Source: Newtral https://www.newtral.es/medallas-espana-eurobasket/20220917/
Population pyramid
A combination of two horizontal bar charts that share a vertical axis representing the initial value and display two values that grow symmetrically on either side.
Best practices
- Define a common ordering criterion such as age.
- Represent the data in absolute numbers or percentages to take into account that the sum of the two values being compared represents the total.
Source: El Español https://www.elespanol.com/quincemil/articulos/actualidad/asi-es-la-alarmante-piramide-de-poblacion-de-galicia-en-2021
Radar chart
Circular visualization formed by polar axes that are used to represent measurements with categories that are part of the same theme. From each category, radial axes converge at the central point of the chart.
Good practices:
- Keep numerical data within the same range of values to avoid distorting a chart.
- Limit the number of categories in data series. An appropriate number could be between four and seven categories.
- Group categories that are related or share a common hierarchy in one sector of the radar chart.
Source: Guía de visualización de datos para Entidades Locales https://redtransparenciayparticipacion.es/download/guia-de-visualizacion-de-datos-para-entidades-locales/
Heatmap
A graphical representation in table format that allows for the evaluation of two different dimensions differentiated by degrees of color intensity or traffic light codes.
Good practices:
- Indicate the value in each cell because color is only an indicative attribute. In interactive graphics, values can be identified with a pop-up label.
- Include a scheme or legend in the graphic to explain the meaning of the color scale.
- Use accessible colors for everyone and with recognizable semantics such as gradients, hot-cold, or traffic light colors.
- Limit or reduce the represented information as much as posible.
Source: eldiario.es https://www.eldiario.es/sociedad/clave-saturacion-primaria-ratios-mitad-medicos-asignados-1-500-pacientes_1_9879407.html
Bubble chart
A variation of the scatter plot that, in addition, represents an additional dimension through the size of the bubble. In this type of chart, it is possible to assign different colors to associate groups or separate categories. Besides being used to compare variables, the bubble chart is also useful for analyzing frequency distributions.
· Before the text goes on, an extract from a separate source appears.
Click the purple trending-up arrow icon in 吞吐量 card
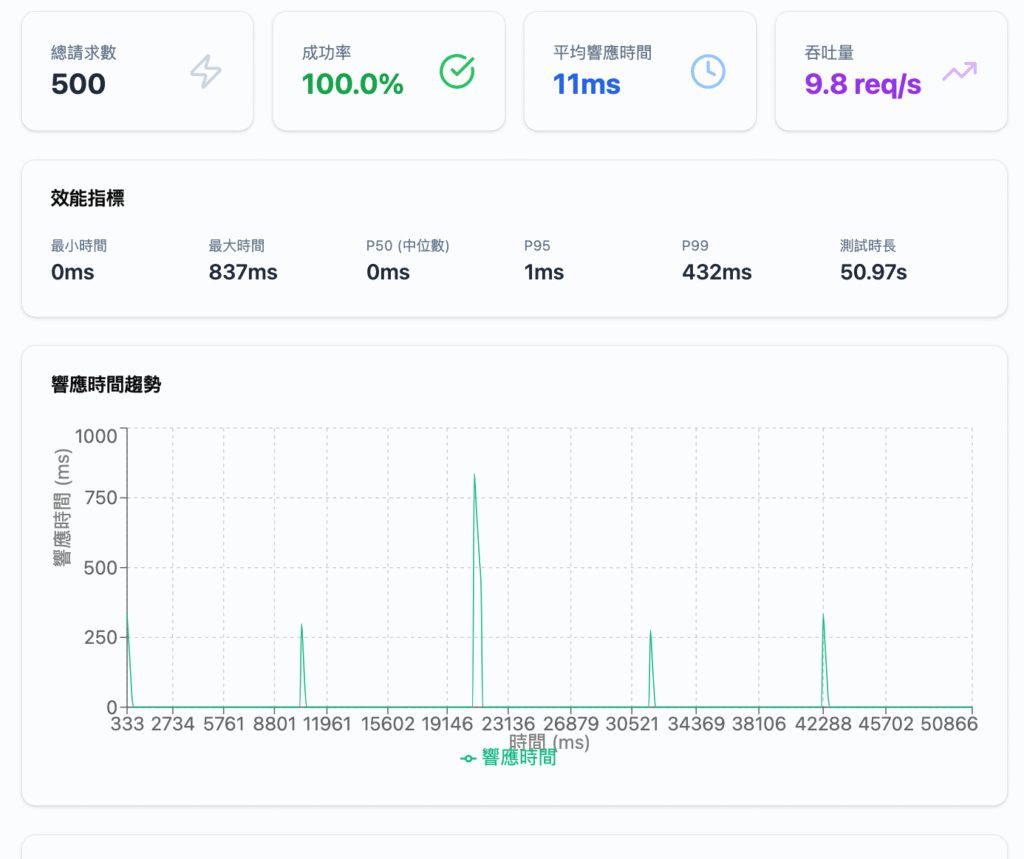The width and height of the screenshot is (1024, 859). (959, 71)
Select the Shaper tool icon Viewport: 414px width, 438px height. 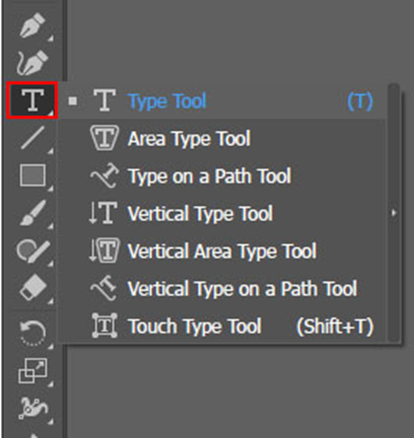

This type of visualization is commonly found in infographics when it is not as important to know the exact data as it is to highlight the differences in the intensity of values.
Good practices:
- Avoid overlapping bubbles so that the information is clear.
- Display value labels whenever possible and the number of bubbles allows for it.
Source: Civio https://civio.es/el-boe-nuestro-de-cada-dia/2022/07/07/decretos-ley-desde-1996/
Word cloud
A visual graphic that displays words in varying sizes based on their frequency in a dataset. To develop this type of visualization, natural language processing (NLP) is used, which is a field of artificial intelligence that uses machine learning to interpret text and data.
Good practices:
- It is recommended to use this resource in infographics where showing the exact figure is not relevant but a visual approximation is.
- Try to make the length of the words similar to avoid affecting perception.
- Make it easier to read by showing the words horizontally.
- Present the words in a single color to maintain a neutral representation.
This graphic visualization, which we published in a step-by-step article, is a word cloud of several texts from datos.gob.es.
So far, we have explained the most common types of comparison charts, highlighting examples in media and reference sources. However, we can find more visualization models for comparing data in the Data Visualization Guide for Local Entities, which has served as a reference for creating this post and others that we will publish soon. This article is part of a series of posts on how to create different types of visualizations based on the relationship of the data and the objective of each exercise.
As the popular mantra goes, "a picture is worth a thousand words," which could be adapted to say that "a chart is worth a thousand numbers." Data visualization serves to make information understandable that, a priori, could be complex.